An illegal grog shop beside the road was replaced in 1834 first by The Woodman Inn, built from local sandstone around the time when Charles Darwin visited the area, then renamed The King's Arms, benefiting from the patronage of the soldiers at nearby Bull's Camp. Then William Buss, a former farm labourer convicted of horse stealing and transported to New South Wales, bought it at the height of the Gold Rush in 1855. The place became well known as Buss's Inn - even the nearby railway stop was called Buss's Platform - and prospered from hopeful gold diggers as well as soldiers tasked with escorting the gold to Sydney. The popular publican expanded the property, even providing a parlour where travelling ladies could relax without being troubled by gentlemen in the bar. Buss, in his red vest, is now one of the 'essences' seen haunting the house at times.

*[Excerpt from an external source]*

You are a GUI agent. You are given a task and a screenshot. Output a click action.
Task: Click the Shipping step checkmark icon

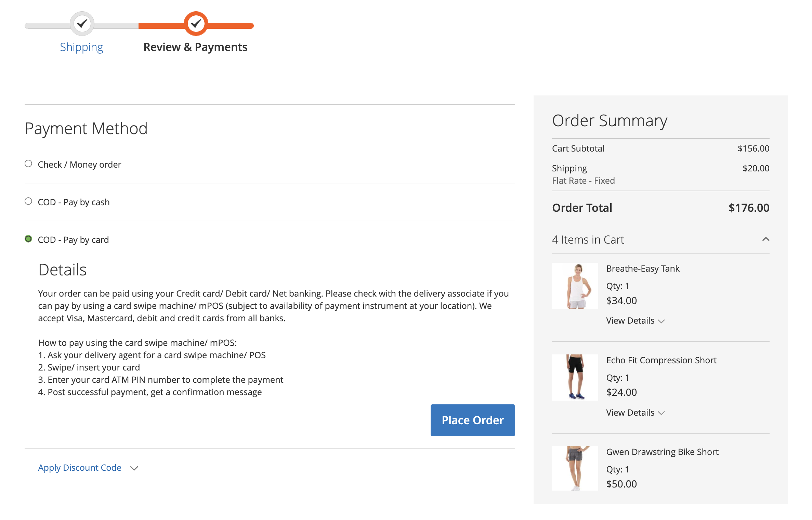(81, 23)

|Part of the original inn where once the gold was stored |
- see partially revealed stone walls and plaster and lath ceiling
- later a boys' washroom
So the boys left their mark as did the convict labourers who chipped away at these stones.

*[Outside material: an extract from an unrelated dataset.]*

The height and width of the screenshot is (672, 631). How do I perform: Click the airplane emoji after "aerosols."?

The old Great Western Road passes by the house where we're staying this week - near the home of artist Michael Herron, who was exhibiting his paintings inspired by Woodford Academy when I visited. Woodford Academy is now the oldest surviving building in the Blue Mountains, and a fascinating little museum. A busy highway now runs beside it, separating it from the railway; but the sound of a freight train coming through conjures images of its colourful history.